Let $A,B \in M_{3\times 3}(\mathbb{C})$ be two complex symmetric matrices, assume $\det(xA-B) = 0$ has three distinct solutions $a,b,c$. Show that there is an invertible $P \in M_{3\times 3}(\mathbb{C})$ such that $P^TAP = I_3$, $P^TBP = diag(a,b,c).$
I have got no clue where to start.
Hint: With Takagi's factorization, we see that there exists a unitary $V_1$ such that $D= V_1^TA V_1$ is diagonal with non-negative entries. We then have $$ \det(x\bar V_1 D V_1^* - B) = \det[\bar V_1 (xD - V_1^TBV_1)V_1^*] = \det(V_1)^{-2} \det(xD - [V_1BV_1^T]) $$ For convenience, I'll define $B_1 = V_1BV_1^T$.

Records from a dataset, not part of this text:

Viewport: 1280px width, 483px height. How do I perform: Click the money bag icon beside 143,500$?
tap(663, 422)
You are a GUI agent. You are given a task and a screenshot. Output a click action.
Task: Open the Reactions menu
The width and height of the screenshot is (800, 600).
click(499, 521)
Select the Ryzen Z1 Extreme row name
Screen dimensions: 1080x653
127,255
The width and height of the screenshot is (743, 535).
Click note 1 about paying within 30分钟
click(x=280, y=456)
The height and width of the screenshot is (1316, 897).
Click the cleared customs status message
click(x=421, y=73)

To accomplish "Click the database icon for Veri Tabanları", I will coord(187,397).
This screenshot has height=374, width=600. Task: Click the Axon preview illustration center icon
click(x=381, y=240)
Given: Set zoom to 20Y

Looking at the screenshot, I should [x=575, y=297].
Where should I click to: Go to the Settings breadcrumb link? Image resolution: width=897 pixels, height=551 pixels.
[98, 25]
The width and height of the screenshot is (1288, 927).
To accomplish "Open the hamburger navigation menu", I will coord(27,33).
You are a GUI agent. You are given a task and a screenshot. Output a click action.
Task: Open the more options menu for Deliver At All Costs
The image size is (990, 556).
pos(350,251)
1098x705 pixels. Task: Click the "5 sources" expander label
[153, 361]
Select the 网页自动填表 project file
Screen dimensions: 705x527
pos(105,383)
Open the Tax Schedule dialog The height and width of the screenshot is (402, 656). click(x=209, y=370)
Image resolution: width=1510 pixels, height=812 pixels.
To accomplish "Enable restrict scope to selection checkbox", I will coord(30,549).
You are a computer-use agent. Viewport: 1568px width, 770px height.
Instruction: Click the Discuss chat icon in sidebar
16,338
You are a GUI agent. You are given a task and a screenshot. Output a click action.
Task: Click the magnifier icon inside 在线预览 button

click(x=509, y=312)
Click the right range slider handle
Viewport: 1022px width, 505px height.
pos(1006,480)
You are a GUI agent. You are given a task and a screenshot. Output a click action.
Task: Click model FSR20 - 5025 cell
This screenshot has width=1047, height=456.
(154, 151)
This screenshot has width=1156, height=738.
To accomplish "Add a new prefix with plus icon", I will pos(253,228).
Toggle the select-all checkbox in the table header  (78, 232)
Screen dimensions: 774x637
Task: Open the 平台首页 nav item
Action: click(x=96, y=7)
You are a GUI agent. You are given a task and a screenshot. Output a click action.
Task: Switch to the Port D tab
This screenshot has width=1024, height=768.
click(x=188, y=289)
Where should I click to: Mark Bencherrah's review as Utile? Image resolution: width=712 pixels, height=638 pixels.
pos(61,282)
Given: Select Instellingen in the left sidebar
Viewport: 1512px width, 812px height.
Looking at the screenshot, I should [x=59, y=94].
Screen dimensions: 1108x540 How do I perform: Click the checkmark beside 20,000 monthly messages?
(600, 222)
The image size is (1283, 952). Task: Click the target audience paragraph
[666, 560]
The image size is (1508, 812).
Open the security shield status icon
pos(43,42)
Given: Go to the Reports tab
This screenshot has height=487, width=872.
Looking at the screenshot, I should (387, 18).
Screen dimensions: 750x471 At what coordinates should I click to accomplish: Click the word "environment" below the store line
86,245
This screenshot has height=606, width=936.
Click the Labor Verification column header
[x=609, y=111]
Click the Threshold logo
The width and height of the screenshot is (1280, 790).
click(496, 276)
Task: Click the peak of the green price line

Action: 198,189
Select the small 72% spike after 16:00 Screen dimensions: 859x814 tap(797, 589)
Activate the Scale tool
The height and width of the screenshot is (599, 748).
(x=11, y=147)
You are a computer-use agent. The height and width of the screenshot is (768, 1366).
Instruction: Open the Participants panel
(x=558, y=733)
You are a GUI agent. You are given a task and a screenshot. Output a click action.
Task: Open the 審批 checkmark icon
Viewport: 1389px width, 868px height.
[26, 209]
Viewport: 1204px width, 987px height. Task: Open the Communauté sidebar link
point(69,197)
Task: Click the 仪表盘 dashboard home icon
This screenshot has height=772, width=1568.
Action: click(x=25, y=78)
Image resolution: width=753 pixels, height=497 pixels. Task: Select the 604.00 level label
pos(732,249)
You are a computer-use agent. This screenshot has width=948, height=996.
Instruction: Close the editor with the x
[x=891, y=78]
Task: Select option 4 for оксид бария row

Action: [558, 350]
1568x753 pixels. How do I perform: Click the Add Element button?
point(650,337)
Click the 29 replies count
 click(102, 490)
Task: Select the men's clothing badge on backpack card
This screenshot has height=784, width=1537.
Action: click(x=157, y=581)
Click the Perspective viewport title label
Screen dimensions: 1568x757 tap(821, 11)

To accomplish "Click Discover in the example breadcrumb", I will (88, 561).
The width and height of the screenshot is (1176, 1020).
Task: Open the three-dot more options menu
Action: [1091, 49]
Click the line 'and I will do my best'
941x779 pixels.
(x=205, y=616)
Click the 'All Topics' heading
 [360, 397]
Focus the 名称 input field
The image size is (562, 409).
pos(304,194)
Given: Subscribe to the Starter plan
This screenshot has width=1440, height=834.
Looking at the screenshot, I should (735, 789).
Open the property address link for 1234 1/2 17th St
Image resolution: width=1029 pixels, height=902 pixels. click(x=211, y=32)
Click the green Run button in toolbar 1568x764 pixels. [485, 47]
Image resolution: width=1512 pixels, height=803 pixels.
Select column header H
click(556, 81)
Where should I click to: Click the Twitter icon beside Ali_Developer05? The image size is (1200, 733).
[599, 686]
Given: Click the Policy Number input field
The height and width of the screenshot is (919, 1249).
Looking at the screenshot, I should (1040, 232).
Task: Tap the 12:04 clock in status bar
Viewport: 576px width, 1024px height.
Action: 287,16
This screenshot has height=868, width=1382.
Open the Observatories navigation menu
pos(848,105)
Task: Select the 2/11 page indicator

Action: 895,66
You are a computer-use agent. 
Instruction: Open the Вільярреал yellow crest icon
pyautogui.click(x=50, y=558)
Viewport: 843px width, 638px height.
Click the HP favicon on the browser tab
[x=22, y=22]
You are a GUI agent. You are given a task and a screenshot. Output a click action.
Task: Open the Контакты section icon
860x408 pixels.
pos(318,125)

Now, consider $p(x) = \det(x D - B_1)$. Note that in order for $p(x)$ to have 3 distinct roots, $p$ must be of degree at least 3, which means that $D$ must have positive diagonal entries. Thus, we may write $$ \det(xD - B_1) = \det[D^{1/2}(xI - D^{-1/2}B_1 D^{-1/2})D^{1/2}] = \det(D) \det(xI - [D^{-1/2}B_1 D^{-1/2}]) $$ Let $B_2 = D^{-1/2}B_1 D^{-1/2}$. It now suffices to consider the problem with $A = I$ and $B = B_2$ an arbitrary complex-symmetric matrix.